Selasa 14 Jan 2025 09:52 WIB

Indeks Kesehatan Laut Indonesia Turun, Sejumlah Faktor Ini Jadi Pemicu

Penangkapan ikan dengan alat tak ramah lingkungan masih marak.

Rep: Lintar Satria/ Red: Satria K Yudha
Seorang anak berenang antara sampah yang mengapung di laut di Pantai Kalumata Ternate, Maluku Utara, Jumat (15/11/2024). Menurut warga setempat, tumpukan sampah yang didominasi sampah plastik di sekitar pesisir pantai tersebut karena kebiasaan masyarakat di daerah itu setiap hari membuang sampah sembarangan sehingga dapat mencemari lingkungan dan merusak biota laut di perairan Ternate serta  mengganggu kenyamanan warga saat berenang.
Foto: ANTARA FOTO/Andri Saputra
Seorang anak berenang antara sampah yang mengapung di laut di Pantai Kalumata Ternate, Maluku Utara, Jumat (15/11/2024). Menurut warga setempat, tumpukan sampah yang didominasi sampah plastik di sekitar pesisir pantai tersebut karena kebiasaan masyarakat di daerah itu setiap hari membuang sampah sembarangan sehingga dapat mencemari lingkungan dan merusak biota laut di perairan Ternate serta mengganggu kenyamanan warga saat berenang.

REPUBLIKA.CO.ID, JAKARTA -- Ocean Health Index (OHI) Indonesia saat ini berada pada peringkat 189 dari 220 wilayah. Skor Indeks Kesehatan Laut Indonesia secara keseluruhan adalah 61 dari 100, lebih rendah dibandingkan skor rata-rata global yang sebesar 69.

Kesatuan Pelajar Pemuda dan Mahasiswa Pesisir Indonesia (KPPMPI), mendesak adanya upaya untuk kembali menyehatkan laut Indonesia. “Indeks kesehatan laut (OHI) global turun dari 73 menjadi 69, OHI Indonesia sendiri turun dari 69 menjadi 61, dari urutan 152 menjadi urutan 189 dari 220. Dari 11 indikator, yang paling rendah adalah indikator laut sebagai pariwisata dan rekreasi skornya 9," kata Ketua KPPMPI Hendra Wiguna, dalam pernyataannya, Selasa (14/1/2025).

Baca Juga

Hendra mengatakan indikator tersebut menunjukkan bahwa pemanfaatan wilayah pesisir dan laut sebagai destinasi wisata belum mengedepankan keberlanjutan ekosistem. Sementara, skor Indonesia dalam indikator laut sebagai sumber pangan hanya 25.

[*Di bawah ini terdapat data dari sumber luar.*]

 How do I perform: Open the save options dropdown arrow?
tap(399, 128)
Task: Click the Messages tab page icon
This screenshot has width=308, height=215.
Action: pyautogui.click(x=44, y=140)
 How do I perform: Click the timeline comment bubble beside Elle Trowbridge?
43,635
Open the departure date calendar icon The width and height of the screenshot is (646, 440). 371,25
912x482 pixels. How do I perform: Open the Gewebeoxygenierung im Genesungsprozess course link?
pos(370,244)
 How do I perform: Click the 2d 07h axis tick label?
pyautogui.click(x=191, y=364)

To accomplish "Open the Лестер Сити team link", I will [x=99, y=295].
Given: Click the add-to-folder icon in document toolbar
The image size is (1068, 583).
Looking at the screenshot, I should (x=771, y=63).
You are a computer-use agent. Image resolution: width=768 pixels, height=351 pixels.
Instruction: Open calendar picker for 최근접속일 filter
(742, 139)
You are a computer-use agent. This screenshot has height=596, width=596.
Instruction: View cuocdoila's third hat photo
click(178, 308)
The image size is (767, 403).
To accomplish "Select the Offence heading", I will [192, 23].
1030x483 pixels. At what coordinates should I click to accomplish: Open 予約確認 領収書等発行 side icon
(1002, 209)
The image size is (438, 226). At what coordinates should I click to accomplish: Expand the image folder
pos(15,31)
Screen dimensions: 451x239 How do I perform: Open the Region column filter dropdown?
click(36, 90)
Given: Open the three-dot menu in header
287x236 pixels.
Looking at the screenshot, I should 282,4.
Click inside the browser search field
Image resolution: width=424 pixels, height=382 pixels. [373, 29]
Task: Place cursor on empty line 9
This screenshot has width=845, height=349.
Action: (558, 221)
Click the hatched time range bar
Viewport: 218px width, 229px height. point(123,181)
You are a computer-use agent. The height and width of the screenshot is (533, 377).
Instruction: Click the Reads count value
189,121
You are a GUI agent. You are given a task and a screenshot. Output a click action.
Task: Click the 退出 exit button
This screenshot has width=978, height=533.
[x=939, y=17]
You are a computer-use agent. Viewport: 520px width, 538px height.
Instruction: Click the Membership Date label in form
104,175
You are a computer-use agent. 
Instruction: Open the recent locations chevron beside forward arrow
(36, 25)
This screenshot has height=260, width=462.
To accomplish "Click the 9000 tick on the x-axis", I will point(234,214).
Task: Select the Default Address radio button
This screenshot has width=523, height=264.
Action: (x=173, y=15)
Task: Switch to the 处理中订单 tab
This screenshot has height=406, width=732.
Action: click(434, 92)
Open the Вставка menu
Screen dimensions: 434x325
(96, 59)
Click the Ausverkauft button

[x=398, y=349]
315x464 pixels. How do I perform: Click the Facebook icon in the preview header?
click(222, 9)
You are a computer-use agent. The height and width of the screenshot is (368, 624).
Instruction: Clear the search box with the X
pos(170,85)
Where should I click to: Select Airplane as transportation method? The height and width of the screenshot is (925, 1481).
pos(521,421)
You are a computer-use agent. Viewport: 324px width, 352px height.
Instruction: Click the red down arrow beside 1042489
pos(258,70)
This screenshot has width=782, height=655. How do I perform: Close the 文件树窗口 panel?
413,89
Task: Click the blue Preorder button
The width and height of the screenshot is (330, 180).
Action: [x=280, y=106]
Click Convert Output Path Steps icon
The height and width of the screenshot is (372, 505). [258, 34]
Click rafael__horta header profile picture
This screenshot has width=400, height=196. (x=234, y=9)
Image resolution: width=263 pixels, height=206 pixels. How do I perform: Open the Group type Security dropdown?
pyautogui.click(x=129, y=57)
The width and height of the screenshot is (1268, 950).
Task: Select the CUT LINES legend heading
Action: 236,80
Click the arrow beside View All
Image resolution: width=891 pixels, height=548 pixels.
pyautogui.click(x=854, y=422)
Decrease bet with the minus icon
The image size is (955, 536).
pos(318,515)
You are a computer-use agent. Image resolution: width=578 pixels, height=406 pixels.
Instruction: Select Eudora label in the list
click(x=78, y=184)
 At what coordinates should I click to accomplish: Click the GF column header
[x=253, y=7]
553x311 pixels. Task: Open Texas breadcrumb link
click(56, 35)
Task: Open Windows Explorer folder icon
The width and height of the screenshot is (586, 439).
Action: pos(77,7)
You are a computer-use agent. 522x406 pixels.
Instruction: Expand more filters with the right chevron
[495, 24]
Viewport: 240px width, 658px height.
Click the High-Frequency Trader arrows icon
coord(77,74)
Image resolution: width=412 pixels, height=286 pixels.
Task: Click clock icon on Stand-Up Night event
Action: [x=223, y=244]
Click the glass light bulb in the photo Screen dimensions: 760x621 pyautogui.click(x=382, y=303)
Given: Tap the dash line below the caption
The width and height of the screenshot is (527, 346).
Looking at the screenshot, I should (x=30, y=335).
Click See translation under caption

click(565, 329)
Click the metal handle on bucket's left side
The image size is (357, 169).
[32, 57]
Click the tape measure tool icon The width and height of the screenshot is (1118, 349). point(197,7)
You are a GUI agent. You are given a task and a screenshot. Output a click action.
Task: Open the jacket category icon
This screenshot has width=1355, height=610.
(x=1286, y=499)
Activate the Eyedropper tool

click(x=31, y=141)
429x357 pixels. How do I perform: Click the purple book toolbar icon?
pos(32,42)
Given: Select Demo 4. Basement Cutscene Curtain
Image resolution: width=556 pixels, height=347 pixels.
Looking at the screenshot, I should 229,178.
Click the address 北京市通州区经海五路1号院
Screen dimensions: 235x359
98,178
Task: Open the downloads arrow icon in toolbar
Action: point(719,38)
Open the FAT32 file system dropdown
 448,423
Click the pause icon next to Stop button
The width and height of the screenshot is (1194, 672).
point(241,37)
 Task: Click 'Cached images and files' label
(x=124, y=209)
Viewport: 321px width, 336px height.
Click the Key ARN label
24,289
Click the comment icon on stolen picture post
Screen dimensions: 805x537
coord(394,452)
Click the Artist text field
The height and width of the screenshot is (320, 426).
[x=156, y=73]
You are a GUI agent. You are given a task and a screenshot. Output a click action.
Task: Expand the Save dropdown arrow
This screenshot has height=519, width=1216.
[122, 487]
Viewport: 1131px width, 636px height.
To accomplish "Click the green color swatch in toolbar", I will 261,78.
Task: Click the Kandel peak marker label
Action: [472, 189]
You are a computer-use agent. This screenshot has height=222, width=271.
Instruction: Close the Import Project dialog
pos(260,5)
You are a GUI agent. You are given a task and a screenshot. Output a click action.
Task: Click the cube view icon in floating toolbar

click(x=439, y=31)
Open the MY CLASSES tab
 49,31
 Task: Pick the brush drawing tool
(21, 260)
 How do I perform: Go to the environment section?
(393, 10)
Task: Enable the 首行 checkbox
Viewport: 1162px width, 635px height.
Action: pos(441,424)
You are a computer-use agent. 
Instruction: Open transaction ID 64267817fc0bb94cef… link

Angka ini, katanya, menunjukkan praktik pengelolaan pangan perikanan, baik itu perikanan tangkap maupun budi daya, masih jauh dari praktik berkelanjutan.

“Sudah banyak kebijakan yang dibuat untuk mendukung praktik pengelola perikanan yang berkelanjutan, namun dalam implementasinya masih jauh panggang dari api," katanya.

Ia menyebut masih marak aktivitas penangkapan ikan menggunakan alat tangkap tidak ramah lingkungan di Sumatra Utara dan penggunaan bom di Simeulue Aceh dan Halmahera Selatan Maluku Utara, ataupun kegiatan budi daya yang belum menerapkan Cara Budi Daya Ikan yang Baik (CBIB) seperti di Gresik, Jawa Timur.

Menurut Hendra, praktik perikanan yang belum mengindahkan keberlanjutan ini akan menghambat pencapaian presiden dalam memperkuat sektor pangan. KPPMPI meminta agar pemerintah memperhatikan kesehatan laut.

Hendra menambahkan, di tengah memburuknya dampak dari perubahan iklim yang menjadikan risiko melaut semakin tinggi, upaya menjaga dan memulihkan keberlanjutan ekosistem pesisir dan laut menjadi sangat penting untuk mendukung kegiatan usaha nelayan dan pembudidaya serta pelaku usaha sektor kelautan dan perikanan.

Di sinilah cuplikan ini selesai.